Die nächsten Tage sahen nicht mehr ganz so trist aus. Ich lernte meinen italienischen und meinen brasilianischen Mitbewohner kennen. Sie waren freundlich und zeigten mir erstmal ein wenig die Stadt. Die Wohnung konnte man reinigen, defekte Dinge reparieren. Ich erforschte die nähere Umgebung, ging einkaufen, war das erste mal auf Arbeit. Erste Woche überstanden. Und die nächsten Wochen sollten noch besser werden. Ich arbeitete mich ein. Erledigte Formalitäten. Ich fühlte mich wohl in der Wohnung. Meine Mitbewohner wurden mir über die Zeit zu Freunden. Ich war mitten drin im Abenteuer Amsterdam.

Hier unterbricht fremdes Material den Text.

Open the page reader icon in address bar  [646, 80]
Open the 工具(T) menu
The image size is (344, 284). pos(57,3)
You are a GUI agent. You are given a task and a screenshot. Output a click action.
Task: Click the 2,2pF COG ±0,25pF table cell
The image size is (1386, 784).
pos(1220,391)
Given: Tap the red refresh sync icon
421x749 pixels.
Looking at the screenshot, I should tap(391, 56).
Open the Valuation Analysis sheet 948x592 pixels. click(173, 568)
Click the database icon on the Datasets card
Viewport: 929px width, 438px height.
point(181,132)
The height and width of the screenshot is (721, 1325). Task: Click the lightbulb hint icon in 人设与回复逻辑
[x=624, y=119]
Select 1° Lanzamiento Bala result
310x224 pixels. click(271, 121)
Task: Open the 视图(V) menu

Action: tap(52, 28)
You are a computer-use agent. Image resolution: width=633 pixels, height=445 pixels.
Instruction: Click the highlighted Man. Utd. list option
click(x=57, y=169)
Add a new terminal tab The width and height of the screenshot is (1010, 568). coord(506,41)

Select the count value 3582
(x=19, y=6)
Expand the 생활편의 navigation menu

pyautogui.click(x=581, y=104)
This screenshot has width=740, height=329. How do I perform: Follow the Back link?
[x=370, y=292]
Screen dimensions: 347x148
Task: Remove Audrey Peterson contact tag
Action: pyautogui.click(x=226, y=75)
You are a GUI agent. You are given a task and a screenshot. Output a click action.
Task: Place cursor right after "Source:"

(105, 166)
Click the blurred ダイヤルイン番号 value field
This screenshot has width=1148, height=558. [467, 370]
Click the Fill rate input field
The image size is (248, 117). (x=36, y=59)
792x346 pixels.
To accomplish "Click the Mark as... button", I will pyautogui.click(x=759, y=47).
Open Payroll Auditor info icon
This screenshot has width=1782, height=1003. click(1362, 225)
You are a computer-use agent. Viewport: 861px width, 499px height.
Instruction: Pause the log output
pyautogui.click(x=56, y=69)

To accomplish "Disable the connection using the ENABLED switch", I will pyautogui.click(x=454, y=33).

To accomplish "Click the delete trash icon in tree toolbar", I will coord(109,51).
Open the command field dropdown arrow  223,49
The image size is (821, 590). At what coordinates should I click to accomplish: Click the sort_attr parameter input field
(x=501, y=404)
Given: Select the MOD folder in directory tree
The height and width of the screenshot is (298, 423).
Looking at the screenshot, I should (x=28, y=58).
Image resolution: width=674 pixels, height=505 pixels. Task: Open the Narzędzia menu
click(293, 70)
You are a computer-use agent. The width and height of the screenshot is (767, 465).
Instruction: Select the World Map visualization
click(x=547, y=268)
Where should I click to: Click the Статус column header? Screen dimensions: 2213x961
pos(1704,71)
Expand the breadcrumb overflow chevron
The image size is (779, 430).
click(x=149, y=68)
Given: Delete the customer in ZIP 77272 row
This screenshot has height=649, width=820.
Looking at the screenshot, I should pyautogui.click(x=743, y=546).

Das ist nun alles etwa ein Jahr her. Ein Jahr! und es kam mir gar nicht lang vor. Zwischendurch habe ich so viel erlebt. Niederländische Lebensweise. Forschungsalltag. Große und kleine Konferenzen. Eine Reise in die USA. Verrückte Partys. Ich habe Freunde besucht zuhause, und Freunde haben mich besucht. Ich bin in eine bessere Wohnung umgezogen. Das ist ein Jahr Amsterdam!! Mal von dem holperingen Start abgesehen, genieße ich meine Zeit hier. Ich habe es nicht bereut, hier herzukommen. Neue Freunde habe ich gefunden und viel Kontakt zu alten Freunden aufrechterhalten. Die Fahrradaktion würde ich nicht noch einmal so machen, aber auch die bereue ich nicht. Ich fühle mich wohl! Und freue mich auf die nächsten dreihundertfünfundsechzig Tage!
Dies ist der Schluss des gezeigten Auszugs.